Information provided —

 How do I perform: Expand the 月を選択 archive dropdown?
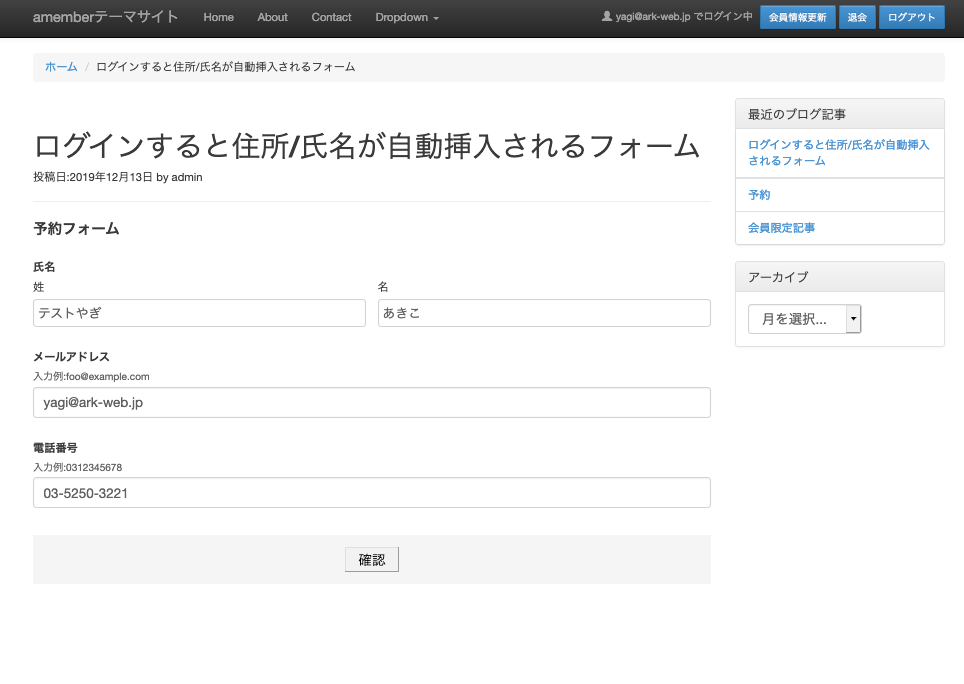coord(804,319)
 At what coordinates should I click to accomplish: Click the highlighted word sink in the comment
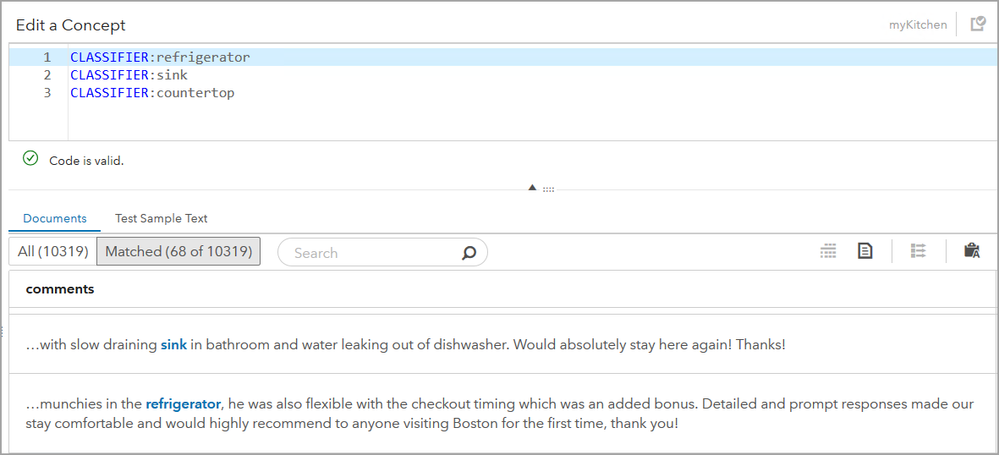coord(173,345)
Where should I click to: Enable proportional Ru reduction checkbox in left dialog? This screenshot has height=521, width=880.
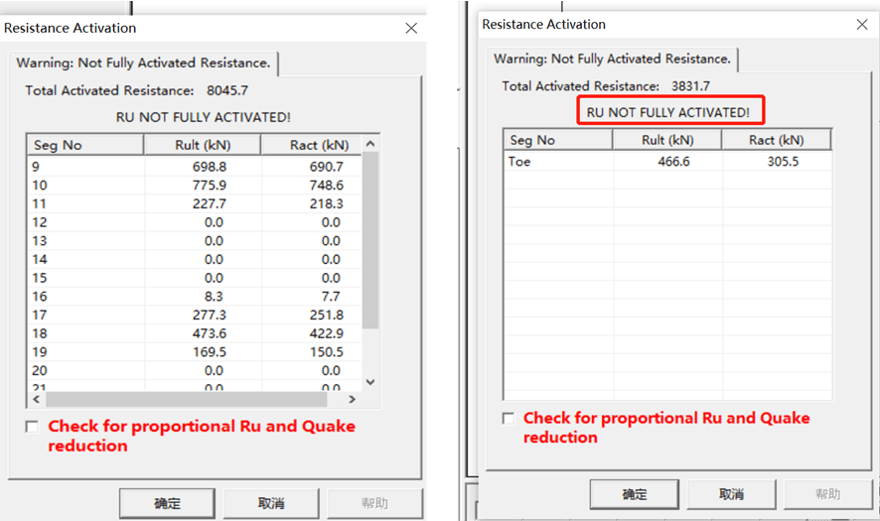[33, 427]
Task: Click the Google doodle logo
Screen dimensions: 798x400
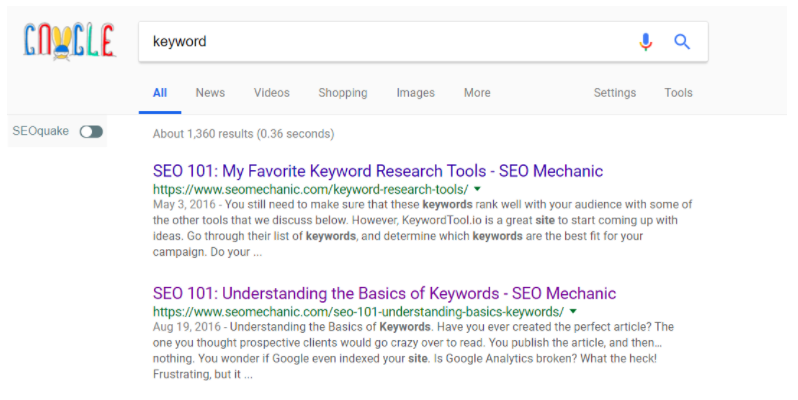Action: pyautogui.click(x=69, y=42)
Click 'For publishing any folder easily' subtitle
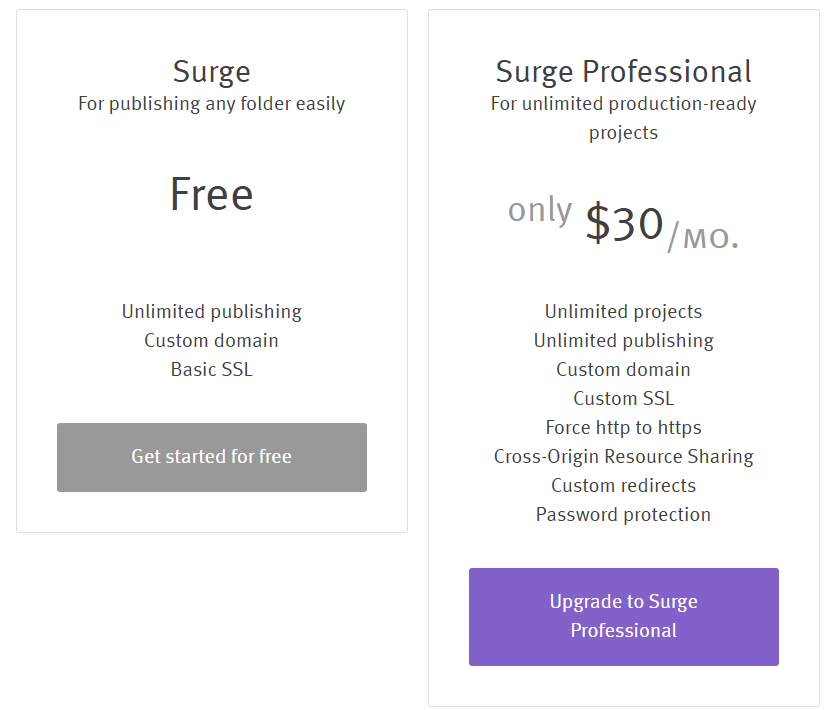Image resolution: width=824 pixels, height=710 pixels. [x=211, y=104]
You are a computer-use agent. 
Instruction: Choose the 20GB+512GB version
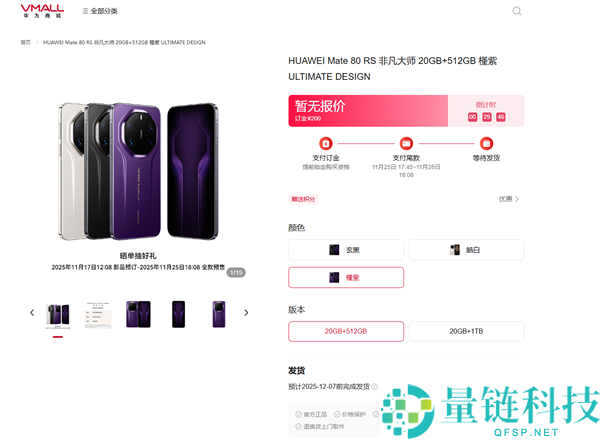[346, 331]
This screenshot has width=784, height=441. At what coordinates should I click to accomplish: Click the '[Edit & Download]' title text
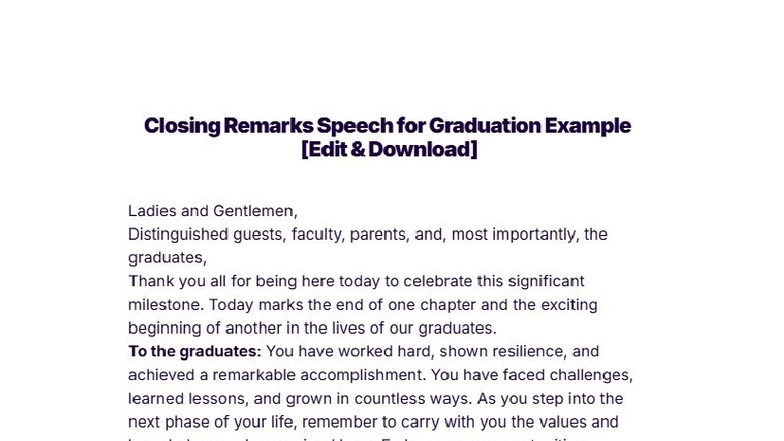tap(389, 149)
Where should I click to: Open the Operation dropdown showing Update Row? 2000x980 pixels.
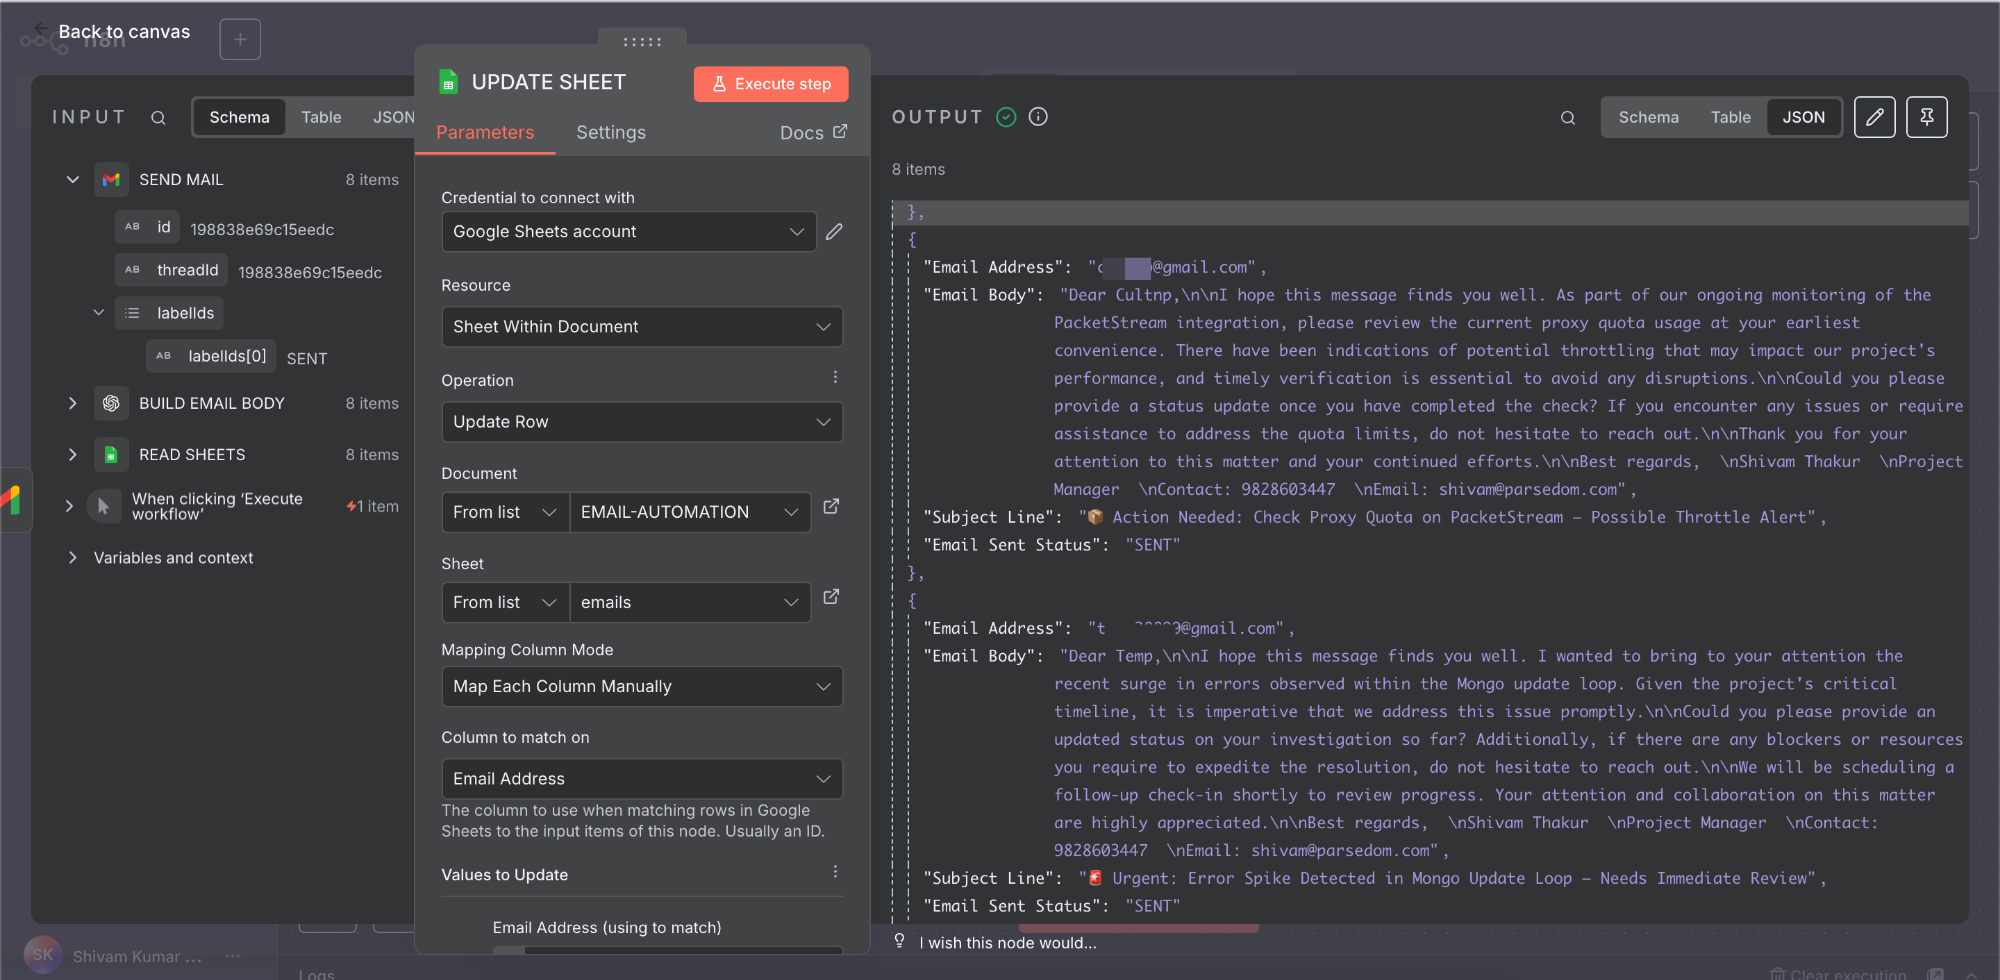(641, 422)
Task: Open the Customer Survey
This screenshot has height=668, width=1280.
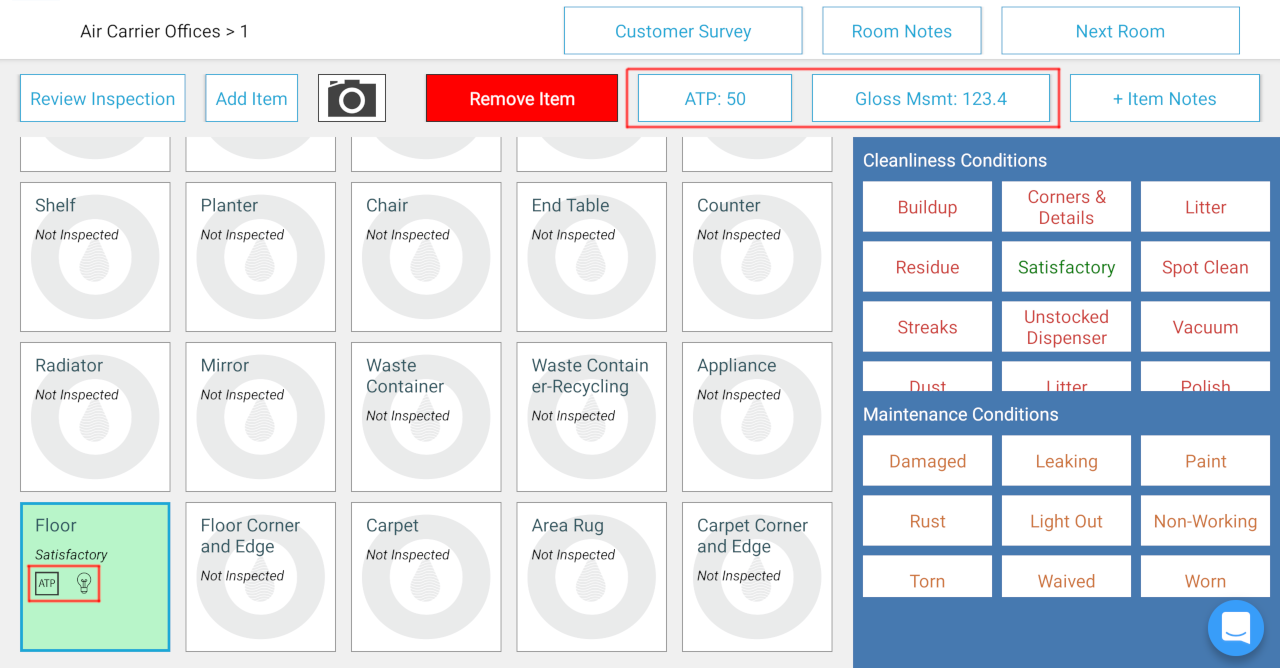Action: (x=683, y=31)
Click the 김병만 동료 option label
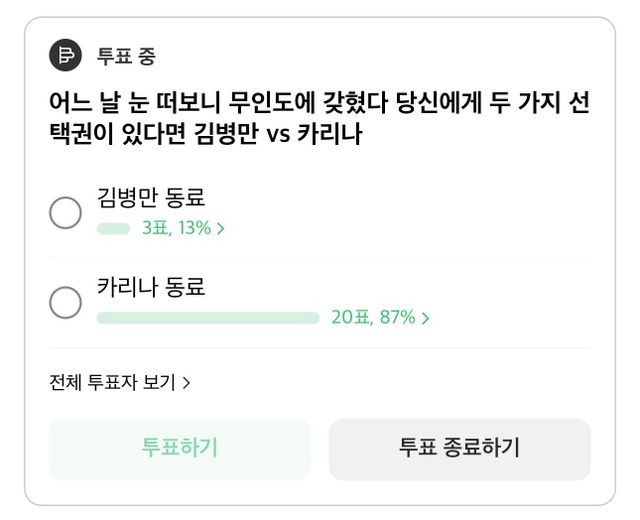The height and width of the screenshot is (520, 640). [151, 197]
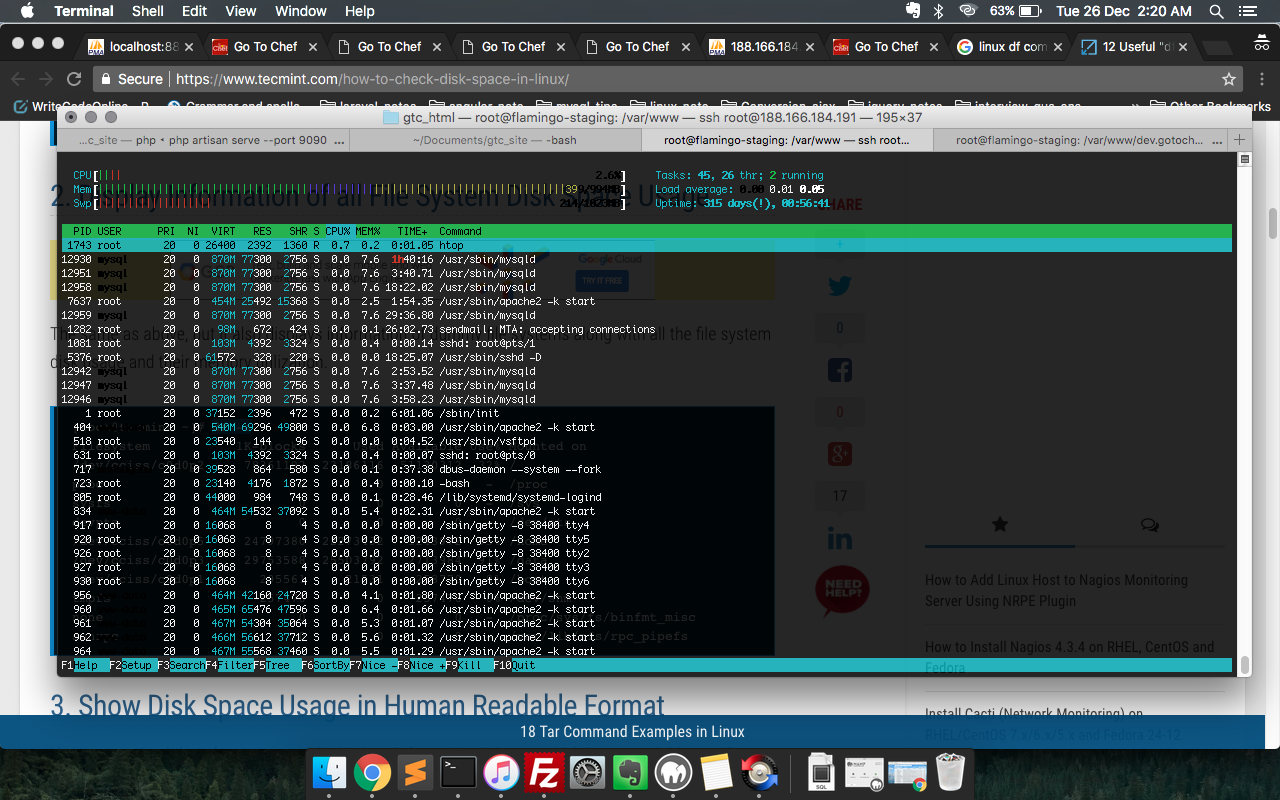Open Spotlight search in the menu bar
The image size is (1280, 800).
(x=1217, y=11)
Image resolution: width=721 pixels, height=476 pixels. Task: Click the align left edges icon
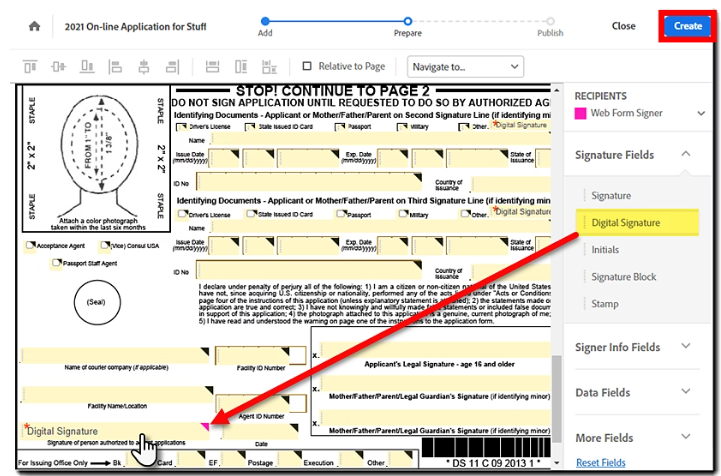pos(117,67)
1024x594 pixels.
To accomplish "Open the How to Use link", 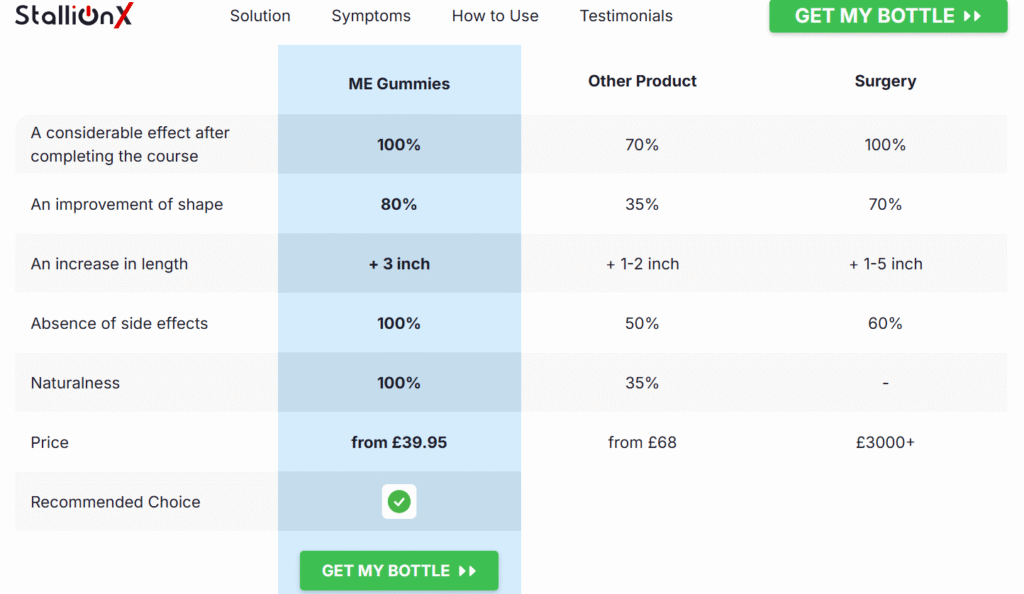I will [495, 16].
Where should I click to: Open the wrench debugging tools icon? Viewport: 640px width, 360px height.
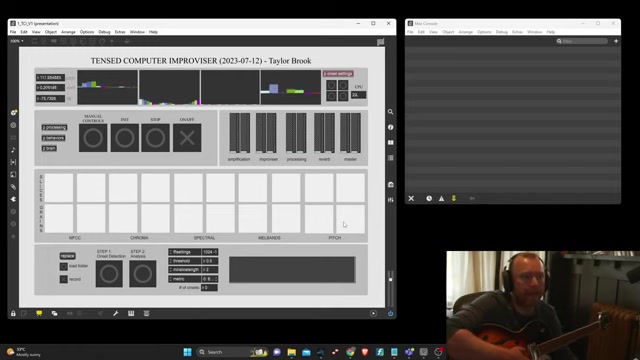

Task description —
Once the line with "Task: Open the Customer Survey" is found above, print it and every line after it through the line with "1024x594 pixels.", exactly. Pictures stay out.

Response below —
Task: Open the Customer Survey
This screenshot has height=668, width=1280.
Action: (x=683, y=31)
Click the 김병만 동료 option label
The height and width of the screenshot is (520, 640). [151, 197]
Open Spotlight search in the menu bar
The image size is (1280, 800).
(x=1217, y=11)
Image resolution: width=721 pixels, height=476 pixels. Task: Click the align left edges icon
pos(117,67)
1024x594 pixels.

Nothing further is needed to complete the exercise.